SCA dismisses Shell’s appeal, but extends lifeline for Wild Coast exploration

A handful of people brandished placards in front of a Shell garage protesting against the company. Shell’s intentions have sparked an uproar among environmentalists and the public. File Picture: Leon Lestrade / Independent Newspapers

A handful of people brandished placards in front of a Shell garage protesting against the company. Shell’s intentions have sparked an uproar among environmentalists and the public. File Picture: Leon Lestrade / Independent Newspapers

Published Jun 4, 2024


The Supreme Court of Appeal (SCA) yesterday dismissed an appeal by Shell, Impact Africa, and the Department of Mineral Resources and Energy, upholding the Makhanda High Court's judgment that set aside Shell's exploration right and subsequent renewals for oil and gas exploration off the Wild Coast of South Africa.

The High Court found that the exploration rights were granted unlawfully due to the failure to notify and consult affected communities. This oversight ignored the communities' rights to food and livelihoods from the ocean and their spiritual and cultural rights. Additionally, the court noted the Minister’s failure to comply with the Integrated Coastal Management Act.

The SCA agreed with these findings, but chose to suspend the setting aside of the exploration right until Shell’s final renewal application is finalised. This decision comes after Shell's third renewal application was quietly submitted on July 21, 2023 without notifying affected communities.

This decision is disappointing for the Wild Coast communities and the organisations that supported their case, such as Sustaining the Wild Coast NPC and All Rise Attorneys for Climate and the Environment NPC, represented by the Legal Resources Centre (LRC) and Richard Spoor Incorporated. Natural Justice and Greenpeace Africa also joined the case, represented by Cullinan & Associates.

Sinegugu Zukulu from Sustaining the Wild Coast, a recent Goldman Environmental Award winner, criticised the judgment, saying that the “judgment trumps the constitutional environmental rights of people to a safe and healthy environment. It disregards the rights of current and future generations to a climate crisis-free life. It pushes profiteering by the few over the majority”.

The communities argued for an outright cancellation of the exploration right due to numerous consultation and decision-making deficiencies. These included the lack of proper consultation with affected communities and inadequate consideration of the potential harm to fishers’ livelihoods, cultural and spiritual rights, and the impact of oil and gas exploitation on climate change.

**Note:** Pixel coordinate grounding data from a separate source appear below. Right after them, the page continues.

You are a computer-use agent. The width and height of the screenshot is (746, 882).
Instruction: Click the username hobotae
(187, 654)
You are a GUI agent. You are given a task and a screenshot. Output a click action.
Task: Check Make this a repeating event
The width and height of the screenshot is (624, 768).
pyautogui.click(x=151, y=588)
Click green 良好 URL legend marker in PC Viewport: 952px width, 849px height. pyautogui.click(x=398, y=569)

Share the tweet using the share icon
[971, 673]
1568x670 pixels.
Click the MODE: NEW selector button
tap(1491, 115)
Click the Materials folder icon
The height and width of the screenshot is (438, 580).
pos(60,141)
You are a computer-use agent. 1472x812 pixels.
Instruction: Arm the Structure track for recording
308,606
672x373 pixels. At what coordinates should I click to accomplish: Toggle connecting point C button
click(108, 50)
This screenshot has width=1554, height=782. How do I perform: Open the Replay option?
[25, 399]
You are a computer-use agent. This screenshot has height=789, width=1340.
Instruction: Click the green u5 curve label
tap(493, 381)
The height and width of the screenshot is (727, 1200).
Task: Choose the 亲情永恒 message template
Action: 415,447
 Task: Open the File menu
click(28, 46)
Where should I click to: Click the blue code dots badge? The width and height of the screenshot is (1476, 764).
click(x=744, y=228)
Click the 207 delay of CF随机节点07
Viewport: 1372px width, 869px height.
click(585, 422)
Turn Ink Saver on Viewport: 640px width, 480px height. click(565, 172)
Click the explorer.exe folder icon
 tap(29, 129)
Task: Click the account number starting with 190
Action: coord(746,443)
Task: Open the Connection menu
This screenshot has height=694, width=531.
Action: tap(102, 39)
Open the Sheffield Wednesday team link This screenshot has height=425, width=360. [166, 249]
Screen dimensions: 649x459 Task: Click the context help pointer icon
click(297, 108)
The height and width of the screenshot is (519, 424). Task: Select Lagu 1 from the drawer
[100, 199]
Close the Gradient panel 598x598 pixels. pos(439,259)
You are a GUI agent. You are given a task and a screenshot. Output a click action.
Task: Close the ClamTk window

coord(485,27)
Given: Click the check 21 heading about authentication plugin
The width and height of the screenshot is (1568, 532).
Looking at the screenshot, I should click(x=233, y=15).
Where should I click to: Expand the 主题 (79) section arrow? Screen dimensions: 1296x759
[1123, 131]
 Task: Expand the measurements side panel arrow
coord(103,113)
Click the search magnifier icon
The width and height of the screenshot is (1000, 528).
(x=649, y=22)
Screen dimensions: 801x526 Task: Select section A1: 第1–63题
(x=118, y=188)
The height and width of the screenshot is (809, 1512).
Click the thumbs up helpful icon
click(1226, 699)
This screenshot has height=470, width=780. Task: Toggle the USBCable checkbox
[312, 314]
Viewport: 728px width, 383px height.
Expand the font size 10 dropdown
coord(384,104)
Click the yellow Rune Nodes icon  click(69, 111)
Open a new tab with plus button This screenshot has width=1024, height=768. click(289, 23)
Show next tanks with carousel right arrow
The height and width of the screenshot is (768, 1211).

Cormac Cullinan from Cullinan & Associates highlighted the broader implications of the ruling, saying: “Shell is refocusing its business on opening new oil and gas fields that will fuel catastrophic climate change and threaten the lives and human rights of millions of people, particularly in Africa.

“There is a tragic irony in the SCA using its constitutional powers to grant ‘a just and equitable remedy’ not to protect the human rights of current and future generations, but to preserve Shell’s application to renew its exploration right.”

The SCA addressed two preliminary issues before considering the merits of the case. First, it ruled that the communities were only aware of the intended exploration in October 2021, despite Shell arguing that the public had known since the right was granted in 2013.

The SCA found no evidence that the Minister had given public notice of the decisions before October 2021. Second, the SCA agreed with the High Court that an internal appeal to the Minister of Mineral Resources and Energy was impractical due to time constraints and a reasonable apprehension of bias against the communities.

“We are delighted that the SCA has upheld the High Court’s decision, reaffirming the importance of recognising and respecting the rights of local, directly affected communities. However, it is disappointing that the court thought it prudent to give Shell and Impact the chance to get a renewal of an invalid exploration right approved,” commented Wilmien Wicomb from the Legal Resources Centre, expressing mixed feelings about the ruling.

The SCA's decision to allow a further public participation process to cure identified defects in the renewal application process raises questions about how these defects in the original exploration right can be rectified.

Cynthia Moyo from Greenpeace Africa described the ruling as bittersweet. “This decision sends a dangerous message that corporate interests can still take precedence over the environmental and human rights of local populations. Greenpeace Africa stands with the Wild Coast communities in their continued fight for justice and sustainable development,” she said.

Melissa Groenink-Groves from Natural Justice criticised the SCA's decision saying: “it is a peculiar decision of the Supreme Court of Appeal. Firstly, it reaffirms that the decisions to grant the Exploration Right and the renewals were procedurally unfair and failed to take into account numerous important factors.

“These decisions were taken in the absence of input from people most affected by the decisions. Yet, it finds that these deficiencies can be cured through a new renewal decision, a decade later, by a Department whose Minister has already ‘nailed his colours to Shell’s mast’.

“This strikes at the heart of the Constitutional imperative that the original decision should have been lawful, reasonable and procedurally fair. Profits continue to trump people,” she said.

The communities and supporting organisations are now considering an appeal to the Constitutional Court, continuing their fight for environmental justice and the protection of their rights.